His self-esteem has always been, as he says, "tied directly to the game." Without it, he feels adrift. Who am I? What am I doing? For the past 10 years, since retiring for the third time, he has been running, moving as fast as he could, creating distractions, distance. When the schedule clears, he'll call his office and tell them not to bother him for a month, to let him relax and play golf. Three days later they'll get another call, asking if the plane can pick him up and take him someplace. He's restless. So he owns the Bobcats, does his endorsements, plays hours of golf, hoping to block out thoughts of 218. But then he gets off a boat, comes home to a struggling team. He feels his competitiveness kick in, almost a chemical thing, and he starts working out, and he wonders: Could he play at 50? What would he do against LeBron?
On aging:
Aging means losing things, and not just eyesight and flexibility. It means watching the accomplishments of your youth be diminished, maybe in your own eyes through perspective, maybe in the eyes of others through cultural amnesia. Most people live anonymous lives, and when they grow old and die, any record of their existence is blown away. They're forgotten, some more slowly than others, but eventually it happens to virtually everyone. Yet for the few people in each generation who reach the very pinnacle of fame and achievement, a mirage flickers: immortality. They come to believe in it. Even after Jordan is gone, he knows people will remember him. Here lies the greatest basketball player of all time. That's his epitaph. When he walked off the court for the last time, he must have believed that nothing could ever diminish what he'd done. That knowledge would be his shield against aging.

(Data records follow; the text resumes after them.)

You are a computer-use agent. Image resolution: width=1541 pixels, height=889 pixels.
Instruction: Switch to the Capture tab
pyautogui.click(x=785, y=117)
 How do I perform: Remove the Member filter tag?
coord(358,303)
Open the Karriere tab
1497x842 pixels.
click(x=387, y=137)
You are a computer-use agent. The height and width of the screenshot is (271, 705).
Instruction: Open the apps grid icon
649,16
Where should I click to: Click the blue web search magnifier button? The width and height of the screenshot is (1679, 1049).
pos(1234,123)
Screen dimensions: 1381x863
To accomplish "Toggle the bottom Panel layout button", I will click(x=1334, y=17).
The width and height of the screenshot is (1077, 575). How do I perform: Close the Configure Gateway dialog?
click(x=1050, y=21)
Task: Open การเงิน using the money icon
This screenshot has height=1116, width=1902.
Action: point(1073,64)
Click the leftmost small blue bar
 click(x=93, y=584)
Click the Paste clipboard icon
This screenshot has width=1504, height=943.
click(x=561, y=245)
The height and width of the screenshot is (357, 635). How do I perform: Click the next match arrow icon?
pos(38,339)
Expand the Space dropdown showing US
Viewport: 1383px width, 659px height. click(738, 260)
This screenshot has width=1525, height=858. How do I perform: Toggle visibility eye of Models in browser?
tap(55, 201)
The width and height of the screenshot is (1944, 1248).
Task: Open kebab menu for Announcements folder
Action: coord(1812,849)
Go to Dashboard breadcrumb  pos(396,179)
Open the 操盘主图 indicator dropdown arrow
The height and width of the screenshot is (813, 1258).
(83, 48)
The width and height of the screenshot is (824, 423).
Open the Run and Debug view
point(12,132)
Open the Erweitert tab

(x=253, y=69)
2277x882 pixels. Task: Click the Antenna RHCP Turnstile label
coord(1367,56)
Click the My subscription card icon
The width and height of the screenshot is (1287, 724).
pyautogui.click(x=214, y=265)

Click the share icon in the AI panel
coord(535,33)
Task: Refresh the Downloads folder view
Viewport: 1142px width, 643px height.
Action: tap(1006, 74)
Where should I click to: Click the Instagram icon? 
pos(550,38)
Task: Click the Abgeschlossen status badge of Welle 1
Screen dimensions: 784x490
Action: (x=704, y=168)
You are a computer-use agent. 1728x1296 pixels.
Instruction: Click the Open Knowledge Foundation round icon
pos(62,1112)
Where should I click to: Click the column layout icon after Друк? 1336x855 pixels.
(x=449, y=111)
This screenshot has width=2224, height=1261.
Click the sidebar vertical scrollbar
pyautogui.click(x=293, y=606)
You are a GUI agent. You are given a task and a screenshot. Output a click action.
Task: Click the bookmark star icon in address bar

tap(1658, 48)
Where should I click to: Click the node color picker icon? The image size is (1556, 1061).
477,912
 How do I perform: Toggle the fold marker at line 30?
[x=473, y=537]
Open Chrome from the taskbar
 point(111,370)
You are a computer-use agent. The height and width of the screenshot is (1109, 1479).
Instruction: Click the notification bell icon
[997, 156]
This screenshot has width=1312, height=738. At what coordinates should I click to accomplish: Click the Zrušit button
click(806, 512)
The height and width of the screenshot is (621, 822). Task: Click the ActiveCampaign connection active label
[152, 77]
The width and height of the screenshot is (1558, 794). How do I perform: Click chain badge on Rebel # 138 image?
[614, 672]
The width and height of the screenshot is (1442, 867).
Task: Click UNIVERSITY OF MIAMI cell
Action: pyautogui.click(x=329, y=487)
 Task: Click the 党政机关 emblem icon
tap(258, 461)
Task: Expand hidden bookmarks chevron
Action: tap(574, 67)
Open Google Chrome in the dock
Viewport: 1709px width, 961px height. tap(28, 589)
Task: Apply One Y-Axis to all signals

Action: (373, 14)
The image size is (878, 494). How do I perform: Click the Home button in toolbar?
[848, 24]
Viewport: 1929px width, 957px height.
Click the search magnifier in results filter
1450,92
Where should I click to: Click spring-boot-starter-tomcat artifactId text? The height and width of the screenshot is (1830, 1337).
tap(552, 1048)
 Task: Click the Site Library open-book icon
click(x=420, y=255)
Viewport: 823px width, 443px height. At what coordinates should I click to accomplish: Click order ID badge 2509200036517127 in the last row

There's a fable about returning Roman generals who rode in victory parades through the streets of the capital; a slave stood behind them, whispering in their ears, "All glory is fleeting." Nobody does that for professional athletes. Jordan couldn't have known that the closest he'd get to immortality was during that final walk off the court, the one symbolically preserved in the print in his office. All that can happen in the days and years that follow is for the shining monument he built to be chipped away, eroded. Maybe he realizes that now. Maybe he doesn't. But when he sees Joe Montana joined on the mountaintop by the next generation, he has to realize that someday his picture will be on a screen next to LeBron James as people argue about who was better.
On being quiet and alone:
He hates being alone, because that means it's quiet, and he doesn't like silence. He can't sleep without noise. Sleep has always been a struggle for him. All the late-night card games, the trips to the casino during the playoffs, they've been misunderstood. They weren't the disease, they were the cure. They provided noise, distraction, a line of defense. He didn't even start drinking until he was 27 and complained of insomnia to a doctor. Have a few beers after the game, he was advised. That would knock off the edge.

***

I'll leave it to you to contrast the solid, weighty joys Jesus gives his disciples, with the fleeting, chasing-after-the-wind vanity of living for the praise and pleasures and prestige of this world.